The supplement books for the WoW RPG -- on my dining room table.

 

Bad:

• You need to fill those books with content.

This last issue is the one that got us. Of course, a lot of material about the Warcraft setting already exists, and we could print it in our books: what happened during the War of the Ancients, a description of the Dustwallow Marsh, and the story of Arthas's fall, for example. We did indeed print all these things -- despite the fact that true fans probably knew them already or knew where to find them. Our books were not complete without this information, plus we wanted the books to serve as a compiled reference source for the Warcraft setting.

We wanted to add additional content to the books as well. RPG books can be a great resource for material that, for whatever reason, you can't release in the video game, and we wanted to use that potential. Also, fans have a right to expect new content in their RPG books.

So we asked Blizzard for more information. And they gave us some -- information from expansions and patches that were in development at the time, or things that they hadn't yet had a chance to deliver to the fans.

Yet this information still wasn't enough. So, as writers, we started making up stuff. That's what we generally get paid to do, after all.


For the RPG, we had to delve into unexplored aspects of Warcraft lore, like high elf culture and history.

Such a turn of events was both unavoidable and unsurprising.

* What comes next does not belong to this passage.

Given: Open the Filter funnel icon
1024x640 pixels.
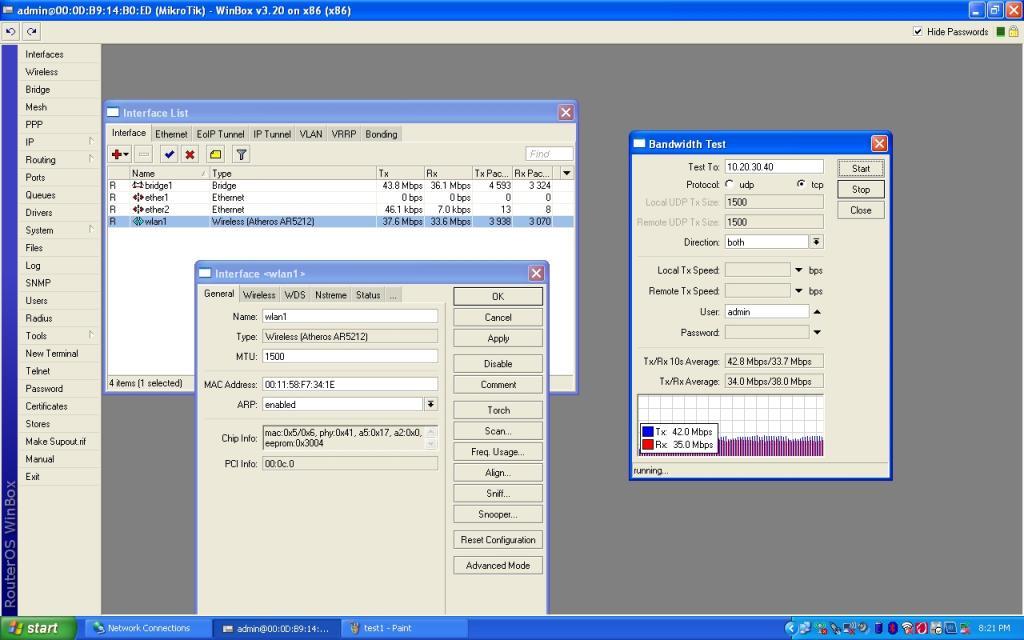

When you're writing these books, you need to make up things. How orc culture feels about mages, for example, or what the streets of Stormwind would be like for a poverty-stricken child. We extrapolated from existing material, coming up with a clearer and more detailed picture of what Azeroth would be like for someone who truly lived in it.

However, Blizzard didn't feel comfortable allowing a third party, like us, to invent stuff about the Warcraft world. That's understandable, certainly, but definitely a problem if you're a roleplaying game line.